英ポンド/円相場は、10月9日の1ポンド=154.73円をボトムに、157円台中盤まで切り返す展開になっている。米連邦債務上限を巡る議会交渉の進展期待を背景に、ドル/円相場が戻りを試す動きと連動して地合を引き締めている。
10月10日にイングランド銀行(英中央銀行)金融政策委員会(MPC)が開催されたが、政策金利は0.50%、資産買取プログラムの規模は3,750億ポンドでともに据え置きとなった。8月に示された16年後半まで低金利政策を維持するフォワードガイダンスについても特に修整は行われておらず、全般的に特に手掛かりとなるような動きは見られなかった。9月の消費者物価指数(CPI)は前年比+2.7%となっており、前月と変わらず。こちらも特に材料視されていない。一方、9月失業者は前月比4万1,700人の大幅な減少となり(市場予測は2万5,000人の減少)、1997年6月以来で最大の減少幅を記録している。改めて英経済環境が堅調に推移していることが確認できるが、6~8月期の失業率は7.7%と高いレベルを維持しており、金融政策変更の目安となる7.0%割れにはまだ多くの時間が要求されることになる。特にポンドを売り込むような理由は見当たらず、ポンド/円相場の下値不安は限定的と見ている。
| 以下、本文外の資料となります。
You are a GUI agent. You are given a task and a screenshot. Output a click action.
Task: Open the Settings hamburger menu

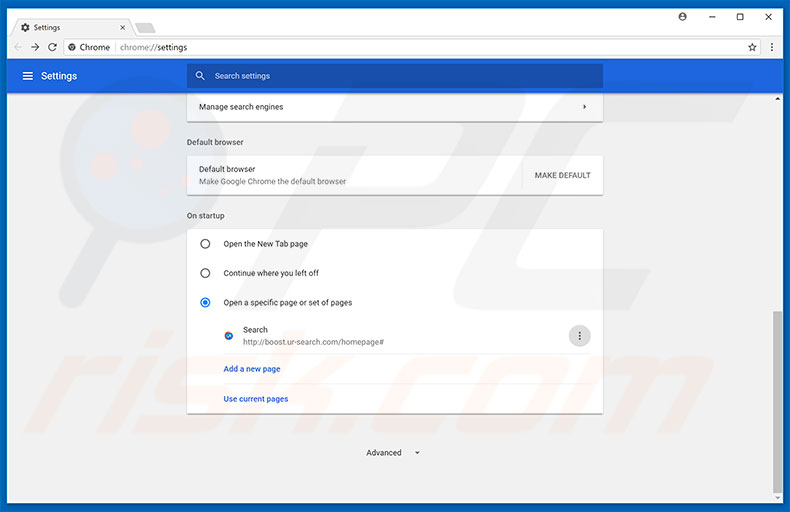coord(27,76)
一方、米財政協議については、16日に上院で与野党が債務上限の延長で合意しており、少なくとも年内のデフォルトは回避できる情勢になりつつある。まだ下院の対応に不透明感が残るが、この問題が一服すれば、これまでの反動からドル/円相場が強含み易く、ポンド/円相場に対しても一定の押し上げ効果が見られると見ている。引き続き、じり高傾向を想定したい。
テクニカルでは、一目均衡表の基準線157.35、転換線156.38円と交錯する展開に。支持線は雲上限の154.60円だが、今月下旬は157円水準まで切り上がる。サイコロジカルは、前週の4勝8敗から5勝7敗に。14日RSIは55.89。